(Beginning of Material shown)
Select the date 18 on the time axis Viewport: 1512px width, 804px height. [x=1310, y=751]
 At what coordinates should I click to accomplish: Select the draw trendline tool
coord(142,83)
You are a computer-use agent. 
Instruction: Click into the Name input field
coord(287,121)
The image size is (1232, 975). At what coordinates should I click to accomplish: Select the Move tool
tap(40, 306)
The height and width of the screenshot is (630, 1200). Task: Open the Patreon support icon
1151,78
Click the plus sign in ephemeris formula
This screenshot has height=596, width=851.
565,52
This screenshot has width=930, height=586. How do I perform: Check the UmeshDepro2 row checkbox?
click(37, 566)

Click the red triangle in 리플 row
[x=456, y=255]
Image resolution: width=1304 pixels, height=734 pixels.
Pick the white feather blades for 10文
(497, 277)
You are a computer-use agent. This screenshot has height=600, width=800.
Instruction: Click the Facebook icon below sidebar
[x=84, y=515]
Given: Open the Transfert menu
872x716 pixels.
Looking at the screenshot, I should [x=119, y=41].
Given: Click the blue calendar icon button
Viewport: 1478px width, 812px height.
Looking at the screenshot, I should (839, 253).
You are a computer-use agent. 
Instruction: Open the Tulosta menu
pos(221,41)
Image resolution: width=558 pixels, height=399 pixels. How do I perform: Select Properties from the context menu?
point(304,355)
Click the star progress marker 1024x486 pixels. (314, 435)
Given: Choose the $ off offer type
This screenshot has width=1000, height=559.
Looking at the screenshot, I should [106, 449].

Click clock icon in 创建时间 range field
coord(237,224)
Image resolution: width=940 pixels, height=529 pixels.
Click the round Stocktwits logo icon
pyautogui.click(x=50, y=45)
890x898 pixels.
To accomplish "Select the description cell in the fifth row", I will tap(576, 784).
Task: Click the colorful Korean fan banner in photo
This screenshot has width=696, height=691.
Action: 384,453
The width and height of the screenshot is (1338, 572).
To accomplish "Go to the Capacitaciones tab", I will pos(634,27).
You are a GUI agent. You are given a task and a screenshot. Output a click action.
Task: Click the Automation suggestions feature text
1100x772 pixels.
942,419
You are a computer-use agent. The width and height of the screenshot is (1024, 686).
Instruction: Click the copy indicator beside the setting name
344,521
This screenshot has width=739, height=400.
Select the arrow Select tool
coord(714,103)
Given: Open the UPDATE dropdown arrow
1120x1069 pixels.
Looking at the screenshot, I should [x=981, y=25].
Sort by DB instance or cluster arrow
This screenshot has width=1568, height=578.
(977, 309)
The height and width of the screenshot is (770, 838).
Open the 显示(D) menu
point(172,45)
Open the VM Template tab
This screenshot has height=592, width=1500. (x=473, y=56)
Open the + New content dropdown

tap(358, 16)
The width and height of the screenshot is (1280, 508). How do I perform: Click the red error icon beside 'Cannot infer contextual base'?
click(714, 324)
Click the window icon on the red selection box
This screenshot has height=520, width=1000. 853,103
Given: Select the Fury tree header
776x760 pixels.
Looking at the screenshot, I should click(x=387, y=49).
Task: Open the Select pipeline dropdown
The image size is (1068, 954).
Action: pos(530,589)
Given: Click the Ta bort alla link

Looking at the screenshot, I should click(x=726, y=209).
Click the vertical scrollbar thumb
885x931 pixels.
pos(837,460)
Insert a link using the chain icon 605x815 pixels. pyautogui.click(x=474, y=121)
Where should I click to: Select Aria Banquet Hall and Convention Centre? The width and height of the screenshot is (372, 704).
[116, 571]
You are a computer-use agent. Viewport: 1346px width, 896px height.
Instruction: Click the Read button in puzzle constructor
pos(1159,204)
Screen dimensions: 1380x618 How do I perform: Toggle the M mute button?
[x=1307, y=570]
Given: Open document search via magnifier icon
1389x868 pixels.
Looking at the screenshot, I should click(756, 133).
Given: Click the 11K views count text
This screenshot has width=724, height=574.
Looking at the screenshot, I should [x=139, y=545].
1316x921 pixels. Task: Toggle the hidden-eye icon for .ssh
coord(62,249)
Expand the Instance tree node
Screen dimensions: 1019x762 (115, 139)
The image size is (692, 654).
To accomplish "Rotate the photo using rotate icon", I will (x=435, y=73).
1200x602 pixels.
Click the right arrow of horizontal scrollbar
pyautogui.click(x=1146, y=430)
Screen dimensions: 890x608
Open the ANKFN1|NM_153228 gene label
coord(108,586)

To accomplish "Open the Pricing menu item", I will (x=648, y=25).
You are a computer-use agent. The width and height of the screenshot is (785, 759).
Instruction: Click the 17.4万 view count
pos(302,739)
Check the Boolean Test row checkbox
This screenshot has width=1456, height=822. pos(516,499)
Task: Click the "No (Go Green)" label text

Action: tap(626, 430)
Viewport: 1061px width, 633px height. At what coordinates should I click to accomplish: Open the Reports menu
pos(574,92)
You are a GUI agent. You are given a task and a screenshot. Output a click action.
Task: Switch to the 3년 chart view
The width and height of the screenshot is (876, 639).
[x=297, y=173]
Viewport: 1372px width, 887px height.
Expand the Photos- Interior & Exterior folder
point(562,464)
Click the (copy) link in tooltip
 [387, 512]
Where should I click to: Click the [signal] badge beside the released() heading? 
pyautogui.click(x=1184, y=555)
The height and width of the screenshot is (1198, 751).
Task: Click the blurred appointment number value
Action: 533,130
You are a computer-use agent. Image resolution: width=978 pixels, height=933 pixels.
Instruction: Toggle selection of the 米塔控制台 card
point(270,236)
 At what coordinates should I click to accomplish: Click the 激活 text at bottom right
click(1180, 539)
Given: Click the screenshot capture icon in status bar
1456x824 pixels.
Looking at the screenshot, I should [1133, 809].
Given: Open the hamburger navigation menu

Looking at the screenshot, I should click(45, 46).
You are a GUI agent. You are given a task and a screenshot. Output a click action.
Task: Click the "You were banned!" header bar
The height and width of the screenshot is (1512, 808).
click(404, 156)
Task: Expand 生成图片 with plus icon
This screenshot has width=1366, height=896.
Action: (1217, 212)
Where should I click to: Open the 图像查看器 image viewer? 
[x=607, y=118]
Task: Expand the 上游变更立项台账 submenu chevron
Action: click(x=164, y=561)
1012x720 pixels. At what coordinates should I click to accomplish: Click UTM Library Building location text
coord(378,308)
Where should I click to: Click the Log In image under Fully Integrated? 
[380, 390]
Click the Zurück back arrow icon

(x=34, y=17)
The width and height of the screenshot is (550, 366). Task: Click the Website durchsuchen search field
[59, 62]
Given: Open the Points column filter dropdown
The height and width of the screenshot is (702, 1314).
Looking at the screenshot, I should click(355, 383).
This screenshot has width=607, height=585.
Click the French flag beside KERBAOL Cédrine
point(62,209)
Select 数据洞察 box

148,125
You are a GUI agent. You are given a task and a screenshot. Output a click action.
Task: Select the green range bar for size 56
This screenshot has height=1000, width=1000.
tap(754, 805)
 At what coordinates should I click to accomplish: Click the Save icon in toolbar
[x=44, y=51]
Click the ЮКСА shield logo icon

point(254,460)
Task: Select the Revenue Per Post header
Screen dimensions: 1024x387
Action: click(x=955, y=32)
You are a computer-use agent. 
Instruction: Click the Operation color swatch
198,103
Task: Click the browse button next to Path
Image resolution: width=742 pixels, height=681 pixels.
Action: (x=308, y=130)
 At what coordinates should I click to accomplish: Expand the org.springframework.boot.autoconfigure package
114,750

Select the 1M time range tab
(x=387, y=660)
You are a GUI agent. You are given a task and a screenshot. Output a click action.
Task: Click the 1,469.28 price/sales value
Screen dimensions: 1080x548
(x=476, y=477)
(End of Material shown)
▶ [Task directions]: Retype the material above in full, exactly.

▶ [Reply to the task]:
Select the date 18 on the time axis Viewport: 1512px width, 804px height. [x=1310, y=751]
 At what coordinates should I click to accomplish: Select the draw trendline tool
coord(142,83)
You are a computer-use agent. 
Instruction: Click into the Name input field
coord(287,121)
The image size is (1232, 975). At what coordinates should I click to accomplish: Select the Move tool
tap(40, 306)
The height and width of the screenshot is (630, 1200). Task: Open the Patreon support icon
1151,78
Click the plus sign in ephemeris formula
This screenshot has height=596, width=851.
565,52
This screenshot has width=930, height=586. How do I perform: Check the UmeshDepro2 row checkbox?
click(37, 566)

Click the red triangle in 리플 row
[x=456, y=255]
Image resolution: width=1304 pixels, height=734 pixels.
Pick the white feather blades for 10文
(497, 277)
You are a computer-use agent. This screenshot has height=600, width=800.
Instruction: Click the Facebook icon below sidebar
[x=84, y=515]
Given: Open the Transfert menu
872x716 pixels.
Looking at the screenshot, I should [x=119, y=41].
Given: Click the blue calendar icon button
Viewport: 1478px width, 812px height.
Looking at the screenshot, I should (839, 253).
You are a computer-use agent. 
Instruction: Open the Tulosta menu
pos(221,41)
Image resolution: width=558 pixels, height=399 pixels. How do I perform: Select Properties from the context menu?
point(304,355)
Click the star progress marker 1024x486 pixels. (314, 435)
Given: Choose the $ off offer type
This screenshot has width=1000, height=559.
Looking at the screenshot, I should [106, 449].

Click clock icon in 创建时间 range field
coord(237,224)
Image resolution: width=940 pixels, height=529 pixels.
Click the round Stocktwits logo icon
pyautogui.click(x=50, y=45)
890x898 pixels.
To accomplish "Select the description cell in the fifth row", I will tap(576, 784).
Task: Click the colorful Korean fan banner in photo
This screenshot has width=696, height=691.
Action: 384,453
The width and height of the screenshot is (1338, 572).
To accomplish "Go to the Capacitaciones tab", I will pos(634,27).
You are a GUI agent. You are given a task and a screenshot. Output a click action.
Task: Click the Automation suggestions feature text
1100x772 pixels.
942,419
You are a computer-use agent. The width and height of the screenshot is (1024, 686).
Instruction: Click the copy indicator beside the setting name
344,521
This screenshot has width=739, height=400.
Select the arrow Select tool
coord(714,103)
Given: Open the UPDATE dropdown arrow
1120x1069 pixels.
Looking at the screenshot, I should [x=981, y=25].
Sort by DB instance or cluster arrow
This screenshot has width=1568, height=578.
(977, 309)
The height and width of the screenshot is (770, 838).
Open the 显示(D) menu
point(172,45)
Open the VM Template tab
This screenshot has height=592, width=1500. (x=473, y=56)
Open the + New content dropdown

tap(358, 16)
The width and height of the screenshot is (1280, 508). How do I perform: Click the red error icon beside 'Cannot infer contextual base'?
click(714, 324)
Click the window icon on the red selection box
This screenshot has height=520, width=1000. 853,103
Given: Select the Fury tree header
776x760 pixels.
Looking at the screenshot, I should click(x=387, y=49).
Task: Open the Select pipeline dropdown
The image size is (1068, 954).
Action: pos(530,589)
Given: Click the Ta bort alla link

Looking at the screenshot, I should click(x=726, y=209).
Click the vertical scrollbar thumb
885x931 pixels.
pos(837,460)
Insert a link using the chain icon 605x815 pixels. pyautogui.click(x=474, y=121)
Where should I click to: Select Aria Banquet Hall and Convention Centre? The width and height of the screenshot is (372, 704).
[116, 571]
You are a computer-use agent. Viewport: 1346px width, 896px height.
Instruction: Click the Read button in puzzle constructor
pos(1159,204)
Screen dimensions: 1380x618 How do I perform: Toggle the M mute button?
[x=1307, y=570]
Given: Open document search via magnifier icon
1389x868 pixels.
Looking at the screenshot, I should click(756, 133).
Given: Click the 11K views count text
This screenshot has width=724, height=574.
Looking at the screenshot, I should [x=139, y=545].
1316x921 pixels. Task: Toggle the hidden-eye icon for .ssh
coord(62,249)
Expand the Instance tree node
Screen dimensions: 1019x762 (115, 139)
The image size is (692, 654).
To accomplish "Rotate the photo using rotate icon", I will (x=435, y=73).
1200x602 pixels.
Click the right arrow of horizontal scrollbar
pyautogui.click(x=1146, y=430)
Screen dimensions: 890x608
Open the ANKFN1|NM_153228 gene label
coord(108,586)

To accomplish "Open the Pricing menu item", I will (x=648, y=25).
You are a computer-use agent. The width and height of the screenshot is (785, 759).
Instruction: Click the 17.4万 view count
pos(302,739)
Check the Boolean Test row checkbox
This screenshot has width=1456, height=822. pos(516,499)
Task: Click the "No (Go Green)" label text

Action: tap(626, 430)
Viewport: 1061px width, 633px height. At what coordinates should I click to accomplish: Open the Reports menu
pos(574,92)
You are a GUI agent. You are given a task and a screenshot. Output a click action.
Task: Switch to the 3년 chart view
The width and height of the screenshot is (876, 639).
[x=297, y=173]
Viewport: 1372px width, 887px height.
Expand the Photos- Interior & Exterior folder
point(562,464)
Click the (copy) link in tooltip
 [387, 512]
Where should I click to: Click the [signal] badge beside the released() heading? 
pyautogui.click(x=1184, y=555)
The height and width of the screenshot is (1198, 751).
Task: Click the blurred appointment number value
Action: 533,130
You are a computer-use agent. Image resolution: width=978 pixels, height=933 pixels.
Instruction: Toggle selection of the 米塔控制台 card
point(270,236)
 At what coordinates should I click to accomplish: Click the 激活 text at bottom right
click(1180, 539)
Given: Click the screenshot capture icon in status bar
1456x824 pixels.
Looking at the screenshot, I should [1133, 809].
Given: Open the hamburger navigation menu

Looking at the screenshot, I should click(45, 46).
You are a GUI agent. You are given a task and a screenshot. Output a click action.
Task: Click the "You were banned!" header bar
The height and width of the screenshot is (1512, 808).
click(404, 156)
Task: Expand 生成图片 with plus icon
This screenshot has width=1366, height=896.
Action: (1217, 212)
Where should I click to: Open the 图像查看器 image viewer? 
[x=607, y=118]
Task: Expand the 上游变更立项台账 submenu chevron
Action: click(x=164, y=561)
1012x720 pixels. At what coordinates should I click to accomplish: Click UTM Library Building location text
coord(378,308)
Where should I click to: Click the Log In image under Fully Integrated? 
[380, 390]
Click the Zurück back arrow icon

(x=34, y=17)
The width and height of the screenshot is (550, 366). Task: Click the Website durchsuchen search field
[59, 62]
Given: Open the Points column filter dropdown
The height and width of the screenshot is (702, 1314).
Looking at the screenshot, I should click(355, 383).
This screenshot has width=607, height=585.
Click the French flag beside KERBAOL Cédrine
point(62,209)
Select 数据洞察 box

148,125
You are a GUI agent. You are given a task and a screenshot. Output a click action.
Task: Select the green range bar for size 56
This screenshot has height=1000, width=1000.
tap(754, 805)
 At what coordinates should I click to accomplish: Click the Save icon in toolbar
[x=44, y=51]
Click the ЮКСА shield logo icon

point(254,460)
Task: Select the Revenue Per Post header
Screen dimensions: 1024x387
Action: click(x=955, y=32)
You are a computer-use agent. 
Instruction: Click the Operation color swatch
198,103
Task: Click the browse button next to Path
Image resolution: width=742 pixels, height=681 pixels.
Action: (x=308, y=130)
 At what coordinates should I click to accomplish: Expand the org.springframework.boot.autoconfigure package
114,750

Select the 1M time range tab
(x=387, y=660)
You are a GUI agent. You are given a task and a screenshot. Output a click action.
Task: Click the 1,469.28 price/sales value
Screen dimensions: 1080x548
(x=476, y=477)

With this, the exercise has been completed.